Data supplied -
● ● ● ● ●

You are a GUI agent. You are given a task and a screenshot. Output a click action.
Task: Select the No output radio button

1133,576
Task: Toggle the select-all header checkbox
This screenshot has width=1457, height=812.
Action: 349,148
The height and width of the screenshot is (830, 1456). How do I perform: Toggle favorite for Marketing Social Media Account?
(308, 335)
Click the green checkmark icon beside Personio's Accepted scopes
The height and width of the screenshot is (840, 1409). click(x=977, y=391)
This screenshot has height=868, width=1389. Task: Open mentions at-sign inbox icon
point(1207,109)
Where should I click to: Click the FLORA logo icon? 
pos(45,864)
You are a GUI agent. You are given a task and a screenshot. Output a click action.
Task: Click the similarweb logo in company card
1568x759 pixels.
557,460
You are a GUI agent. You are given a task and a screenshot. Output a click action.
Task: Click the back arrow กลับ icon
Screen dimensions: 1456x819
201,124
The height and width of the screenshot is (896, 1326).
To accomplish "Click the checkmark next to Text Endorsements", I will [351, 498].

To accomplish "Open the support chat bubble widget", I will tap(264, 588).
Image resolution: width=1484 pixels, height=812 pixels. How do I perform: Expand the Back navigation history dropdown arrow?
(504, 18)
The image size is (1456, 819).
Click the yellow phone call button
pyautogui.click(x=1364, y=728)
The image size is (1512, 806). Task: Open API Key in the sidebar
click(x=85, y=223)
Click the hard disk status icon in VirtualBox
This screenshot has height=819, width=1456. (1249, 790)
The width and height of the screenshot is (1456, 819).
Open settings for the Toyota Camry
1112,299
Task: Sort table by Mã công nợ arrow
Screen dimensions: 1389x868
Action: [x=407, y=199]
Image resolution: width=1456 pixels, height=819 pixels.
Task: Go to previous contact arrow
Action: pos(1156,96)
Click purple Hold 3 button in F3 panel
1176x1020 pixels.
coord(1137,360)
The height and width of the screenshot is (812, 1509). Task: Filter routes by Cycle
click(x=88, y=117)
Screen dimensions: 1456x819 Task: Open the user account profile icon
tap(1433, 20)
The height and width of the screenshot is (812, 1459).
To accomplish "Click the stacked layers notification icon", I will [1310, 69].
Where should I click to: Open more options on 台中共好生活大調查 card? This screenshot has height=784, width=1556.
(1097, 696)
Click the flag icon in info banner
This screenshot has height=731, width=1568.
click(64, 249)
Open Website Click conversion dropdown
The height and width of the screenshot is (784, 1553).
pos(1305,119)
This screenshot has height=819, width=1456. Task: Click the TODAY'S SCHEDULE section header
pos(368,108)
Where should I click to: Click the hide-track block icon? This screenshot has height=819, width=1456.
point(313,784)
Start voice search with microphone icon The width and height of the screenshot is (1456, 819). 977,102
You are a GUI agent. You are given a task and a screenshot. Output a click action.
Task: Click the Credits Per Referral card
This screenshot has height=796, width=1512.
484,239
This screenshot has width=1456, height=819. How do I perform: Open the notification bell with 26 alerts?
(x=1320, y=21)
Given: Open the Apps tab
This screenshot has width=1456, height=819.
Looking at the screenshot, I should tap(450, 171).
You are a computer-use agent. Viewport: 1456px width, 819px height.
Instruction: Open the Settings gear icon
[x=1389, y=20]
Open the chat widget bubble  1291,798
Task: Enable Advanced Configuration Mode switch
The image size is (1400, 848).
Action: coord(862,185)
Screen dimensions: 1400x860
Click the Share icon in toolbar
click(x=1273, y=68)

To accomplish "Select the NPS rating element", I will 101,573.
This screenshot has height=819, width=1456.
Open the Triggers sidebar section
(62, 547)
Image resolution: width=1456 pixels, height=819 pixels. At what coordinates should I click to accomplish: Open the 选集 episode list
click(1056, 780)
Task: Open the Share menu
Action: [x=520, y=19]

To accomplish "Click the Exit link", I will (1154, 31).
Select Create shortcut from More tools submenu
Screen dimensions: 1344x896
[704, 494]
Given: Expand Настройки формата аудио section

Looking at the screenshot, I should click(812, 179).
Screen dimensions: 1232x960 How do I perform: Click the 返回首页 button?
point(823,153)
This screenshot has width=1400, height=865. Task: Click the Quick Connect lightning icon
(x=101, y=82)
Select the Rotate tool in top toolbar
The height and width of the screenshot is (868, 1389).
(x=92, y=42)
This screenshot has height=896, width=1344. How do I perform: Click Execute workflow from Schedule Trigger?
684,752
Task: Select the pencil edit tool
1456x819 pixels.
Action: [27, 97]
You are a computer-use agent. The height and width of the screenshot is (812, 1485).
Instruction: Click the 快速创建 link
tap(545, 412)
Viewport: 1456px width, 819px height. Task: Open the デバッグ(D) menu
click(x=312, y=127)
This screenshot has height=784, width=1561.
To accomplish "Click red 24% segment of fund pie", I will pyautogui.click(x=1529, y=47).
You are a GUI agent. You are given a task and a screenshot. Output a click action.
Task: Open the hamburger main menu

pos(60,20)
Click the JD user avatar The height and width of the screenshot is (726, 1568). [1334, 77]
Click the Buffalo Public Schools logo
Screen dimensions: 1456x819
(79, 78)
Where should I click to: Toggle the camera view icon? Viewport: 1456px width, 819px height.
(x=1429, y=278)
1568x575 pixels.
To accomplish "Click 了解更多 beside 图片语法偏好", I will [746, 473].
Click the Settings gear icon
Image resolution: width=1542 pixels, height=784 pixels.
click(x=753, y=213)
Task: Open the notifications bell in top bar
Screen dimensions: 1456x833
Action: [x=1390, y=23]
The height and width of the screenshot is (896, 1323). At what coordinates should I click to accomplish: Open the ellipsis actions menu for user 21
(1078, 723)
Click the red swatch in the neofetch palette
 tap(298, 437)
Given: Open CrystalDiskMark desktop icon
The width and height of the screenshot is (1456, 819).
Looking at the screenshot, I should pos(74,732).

● ● ● ● ●

Task brief - All lines from the records above should be copied exactly.

Response area -
You are a GUI agent. You are given a task and a screenshot. Output a click action.
Task: Select the No output radio button

1133,576
Task: Toggle the select-all header checkbox
This screenshot has width=1457, height=812.
Action: 349,148
The height and width of the screenshot is (830, 1456). How do I perform: Toggle favorite for Marketing Social Media Account?
(308, 335)
Click the green checkmark icon beside Personio's Accepted scopes
The height and width of the screenshot is (840, 1409). click(x=977, y=391)
This screenshot has height=868, width=1389. Task: Open mentions at-sign inbox icon
point(1207,109)
Where should I click to: Click the FLORA logo icon? 
pos(45,864)
You are a GUI agent. You are given a task and a screenshot. Output a click action.
Task: Click the similarweb logo in company card
1568x759 pixels.
557,460
You are a GUI agent. You are given a task and a screenshot. Output a click action.
Task: Click the back arrow กลับ icon
Screen dimensions: 1456x819
201,124
The height and width of the screenshot is (896, 1326).
To accomplish "Click the checkmark next to Text Endorsements", I will [351, 498].

To accomplish "Open the support chat bubble widget", I will tap(264, 588).
Image resolution: width=1484 pixels, height=812 pixels. How do I perform: Expand the Back navigation history dropdown arrow?
(504, 18)
The image size is (1456, 819).
Click the yellow phone call button
pyautogui.click(x=1364, y=728)
The image size is (1512, 806). Task: Open API Key in the sidebar
click(x=85, y=223)
Click the hard disk status icon in VirtualBox
This screenshot has height=819, width=1456. (1249, 790)
The width and height of the screenshot is (1456, 819).
Open settings for the Toyota Camry
1112,299
Task: Sort table by Mã công nợ arrow
Screen dimensions: 1389x868
Action: [x=407, y=199]
Image resolution: width=1456 pixels, height=819 pixels.
Task: Go to previous contact arrow
Action: pos(1156,96)
Click purple Hold 3 button in F3 panel
1176x1020 pixels.
coord(1137,360)
The height and width of the screenshot is (812, 1509). Task: Filter routes by Cycle
click(x=88, y=117)
Screen dimensions: 1456x819 Task: Open the user account profile icon
tap(1433, 20)
The height and width of the screenshot is (812, 1459).
To accomplish "Click the stacked layers notification icon", I will [1310, 69].
Where should I click to: Open more options on 台中共好生活大調查 card? This screenshot has height=784, width=1556.
(1097, 696)
Click the flag icon in info banner
This screenshot has height=731, width=1568.
click(64, 249)
Open Website Click conversion dropdown
The height and width of the screenshot is (784, 1553).
pos(1305,119)
This screenshot has height=819, width=1456. Task: Click the TODAY'S SCHEDULE section header
pos(368,108)
Where should I click to: Click the hide-track block icon? This screenshot has height=819, width=1456.
point(313,784)
Start voice search with microphone icon The width and height of the screenshot is (1456, 819). 977,102
You are a GUI agent. You are given a task and a screenshot. Output a click action.
Task: Click the Credits Per Referral card
This screenshot has height=796, width=1512.
484,239
This screenshot has width=1456, height=819. How do I perform: Open the notification bell with 26 alerts?
(x=1320, y=21)
Given: Open the Apps tab
This screenshot has width=1456, height=819.
Looking at the screenshot, I should tap(450, 171).
You are a computer-use agent. Viewport: 1456px width, 819px height.
Instruction: Open the Settings gear icon
[x=1389, y=20]
Open the chat widget bubble  1291,798
Task: Enable Advanced Configuration Mode switch
The image size is (1400, 848).
Action: coord(862,185)
Screen dimensions: 1400x860
Click the Share icon in toolbar
click(x=1273, y=68)

To accomplish "Select the NPS rating element", I will 101,573.
This screenshot has height=819, width=1456.
Open the Triggers sidebar section
(62, 547)
Image resolution: width=1456 pixels, height=819 pixels. At what coordinates should I click to accomplish: Open the 选集 episode list
click(1056, 780)
Task: Open the Share menu
Action: [x=520, y=19]

To accomplish "Click the Exit link", I will (1154, 31).
Select Create shortcut from More tools submenu
Screen dimensions: 1344x896
[704, 494]
Given: Expand Настройки формата аудио section

Looking at the screenshot, I should click(812, 179).
Screen dimensions: 1232x960 How do I perform: Click the 返回首页 button?
point(823,153)
This screenshot has width=1400, height=865. Task: Click the Quick Connect lightning icon
(x=101, y=82)
Select the Rotate tool in top toolbar
The height and width of the screenshot is (868, 1389).
(x=92, y=42)
This screenshot has height=896, width=1344. How do I perform: Click Execute workflow from Schedule Trigger?
684,752
Task: Select the pencil edit tool
1456x819 pixels.
Action: [27, 97]
You are a computer-use agent. The height and width of the screenshot is (812, 1485).
Instruction: Click the 快速创建 link
tap(545, 412)
Viewport: 1456px width, 819px height. Task: Open the デバッグ(D) menu
click(x=312, y=127)
This screenshot has height=784, width=1561.
To accomplish "Click red 24% segment of fund pie", I will pyautogui.click(x=1529, y=47).
You are a GUI agent. You are given a task and a screenshot. Output a click action.
Task: Open the hamburger main menu

pos(60,20)
Click the JD user avatar The height and width of the screenshot is (726, 1568). [1334, 77]
Click the Buffalo Public Schools logo
Screen dimensions: 1456x819
(79, 78)
Where should I click to: Toggle the camera view icon? Viewport: 1456px width, 819px height.
(x=1429, y=278)
1568x575 pixels.
To accomplish "Click 了解更多 beside 图片语法偏好", I will [746, 473].
Click the Settings gear icon
Image resolution: width=1542 pixels, height=784 pixels.
click(x=753, y=213)
Task: Open the notifications bell in top bar
Screen dimensions: 1456x833
Action: [x=1390, y=23]
The height and width of the screenshot is (896, 1323). At what coordinates should I click to accomplish: Open the ellipsis actions menu for user 21
(1078, 723)
Click the red swatch in the neofetch palette
 tap(298, 437)
Given: Open CrystalDiskMark desktop icon
The width and height of the screenshot is (1456, 819).
Looking at the screenshot, I should pos(74,732).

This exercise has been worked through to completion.